======== DATA RECORDS ========

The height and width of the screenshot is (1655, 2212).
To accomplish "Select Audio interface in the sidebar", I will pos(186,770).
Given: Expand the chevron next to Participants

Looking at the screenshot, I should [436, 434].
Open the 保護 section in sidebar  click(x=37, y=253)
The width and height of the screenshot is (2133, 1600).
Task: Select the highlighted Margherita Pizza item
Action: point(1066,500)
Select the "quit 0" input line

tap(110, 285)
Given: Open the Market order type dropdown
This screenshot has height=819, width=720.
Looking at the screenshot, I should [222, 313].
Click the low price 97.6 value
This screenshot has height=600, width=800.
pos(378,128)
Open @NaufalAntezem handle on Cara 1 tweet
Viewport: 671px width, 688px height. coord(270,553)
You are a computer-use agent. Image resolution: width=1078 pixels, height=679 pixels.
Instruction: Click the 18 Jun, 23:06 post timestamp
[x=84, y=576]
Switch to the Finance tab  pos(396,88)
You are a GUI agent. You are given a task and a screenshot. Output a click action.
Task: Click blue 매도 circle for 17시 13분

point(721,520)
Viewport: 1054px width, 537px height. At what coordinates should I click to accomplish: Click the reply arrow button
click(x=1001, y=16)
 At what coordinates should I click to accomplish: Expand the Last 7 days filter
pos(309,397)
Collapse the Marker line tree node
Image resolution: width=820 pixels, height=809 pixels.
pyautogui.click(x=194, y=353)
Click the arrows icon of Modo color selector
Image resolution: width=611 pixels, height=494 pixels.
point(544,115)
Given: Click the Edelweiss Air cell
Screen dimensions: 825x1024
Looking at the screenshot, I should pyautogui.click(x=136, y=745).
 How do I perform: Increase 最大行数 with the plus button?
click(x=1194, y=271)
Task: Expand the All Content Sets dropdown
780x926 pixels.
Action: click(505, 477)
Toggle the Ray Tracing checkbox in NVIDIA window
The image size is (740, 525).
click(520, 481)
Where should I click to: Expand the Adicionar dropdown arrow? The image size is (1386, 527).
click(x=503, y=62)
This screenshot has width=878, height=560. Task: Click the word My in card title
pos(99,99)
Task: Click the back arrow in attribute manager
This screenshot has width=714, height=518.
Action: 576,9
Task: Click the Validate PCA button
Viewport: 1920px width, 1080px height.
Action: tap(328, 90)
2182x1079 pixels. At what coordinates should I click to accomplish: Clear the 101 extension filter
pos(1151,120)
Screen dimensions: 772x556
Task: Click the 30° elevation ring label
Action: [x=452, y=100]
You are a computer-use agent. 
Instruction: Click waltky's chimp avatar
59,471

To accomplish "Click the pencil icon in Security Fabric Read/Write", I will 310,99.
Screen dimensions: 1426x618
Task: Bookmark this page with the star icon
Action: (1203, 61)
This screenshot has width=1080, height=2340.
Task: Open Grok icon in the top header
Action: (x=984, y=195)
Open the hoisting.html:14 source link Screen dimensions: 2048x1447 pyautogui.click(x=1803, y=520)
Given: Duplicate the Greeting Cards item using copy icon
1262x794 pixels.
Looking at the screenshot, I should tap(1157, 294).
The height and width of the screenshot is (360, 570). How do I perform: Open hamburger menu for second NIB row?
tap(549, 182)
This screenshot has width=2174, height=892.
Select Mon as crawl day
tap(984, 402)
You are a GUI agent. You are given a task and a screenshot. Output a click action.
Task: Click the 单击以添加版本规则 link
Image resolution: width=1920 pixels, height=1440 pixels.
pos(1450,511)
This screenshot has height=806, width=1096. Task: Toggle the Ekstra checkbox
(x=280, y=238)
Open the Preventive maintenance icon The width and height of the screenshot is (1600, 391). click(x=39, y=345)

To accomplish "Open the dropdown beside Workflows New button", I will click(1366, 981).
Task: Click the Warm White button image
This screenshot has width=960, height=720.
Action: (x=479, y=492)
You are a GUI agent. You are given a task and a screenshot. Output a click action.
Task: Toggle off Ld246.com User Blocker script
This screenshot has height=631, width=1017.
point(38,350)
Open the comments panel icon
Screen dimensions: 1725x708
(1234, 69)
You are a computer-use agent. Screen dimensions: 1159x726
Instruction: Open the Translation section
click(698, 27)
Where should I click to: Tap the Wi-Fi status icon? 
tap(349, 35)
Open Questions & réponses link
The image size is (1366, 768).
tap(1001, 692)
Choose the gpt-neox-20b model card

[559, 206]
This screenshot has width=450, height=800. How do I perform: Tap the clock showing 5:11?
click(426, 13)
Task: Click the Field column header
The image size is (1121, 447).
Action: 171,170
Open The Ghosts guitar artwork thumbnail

========

> _THE TASK_
Could you repeat the rows that begin at the line containing "Given: Click the Edelweiss Air cell" and stop after the line containing "pos(1450,511)", substituting "Gift Cards" for "Greeting Cards" and leaving everything else unchanged?

> _THE ANSWER_
Given: Click the Edelweiss Air cell
Screen dimensions: 825x1024
Looking at the screenshot, I should pyautogui.click(x=136, y=745).
 How do I perform: Increase 最大行数 with the plus button?
click(x=1194, y=271)
Task: Expand the All Content Sets dropdown
780x926 pixels.
Action: click(505, 477)
Toggle the Ray Tracing checkbox in NVIDIA window
The image size is (740, 525).
click(520, 481)
Where should I click to: Expand the Adicionar dropdown arrow? The image size is (1386, 527).
click(x=503, y=62)
This screenshot has width=878, height=560. Task: Click the word My in card title
pos(99,99)
Task: Click the back arrow in attribute manager
This screenshot has width=714, height=518.
Action: 576,9
Task: Click the Validate PCA button
Viewport: 1920px width, 1080px height.
Action: tap(328, 90)
2182x1079 pixels. At what coordinates should I click to accomplish: Clear the 101 extension filter
pos(1151,120)
Screen dimensions: 772x556
Task: Click the 30° elevation ring label
Action: [x=452, y=100]
You are a computer-use agent. 
Instruction: Click waltky's chimp avatar
59,471

To accomplish "Click the pencil icon in Security Fabric Read/Write", I will 310,99.
Screen dimensions: 1426x618
Task: Bookmark this page with the star icon
Action: (1203, 61)
This screenshot has width=1080, height=2340.
Task: Open Grok icon in the top header
Action: (x=984, y=195)
Open the hoisting.html:14 source link Screen dimensions: 2048x1447 pyautogui.click(x=1803, y=520)
Given: Duplicate the Gift Cards item using copy icon
1262x794 pixels.
Looking at the screenshot, I should tap(1157, 294).
The height and width of the screenshot is (360, 570). How do I perform: Open hamburger menu for second NIB row?
tap(549, 182)
This screenshot has width=2174, height=892.
Select Mon as crawl day
tap(984, 402)
You are a GUI agent. You are given a task and a screenshot. Output a click action.
Task: Click the 单击以添加版本规则 link
Image resolution: width=1920 pixels, height=1440 pixels.
pos(1450,511)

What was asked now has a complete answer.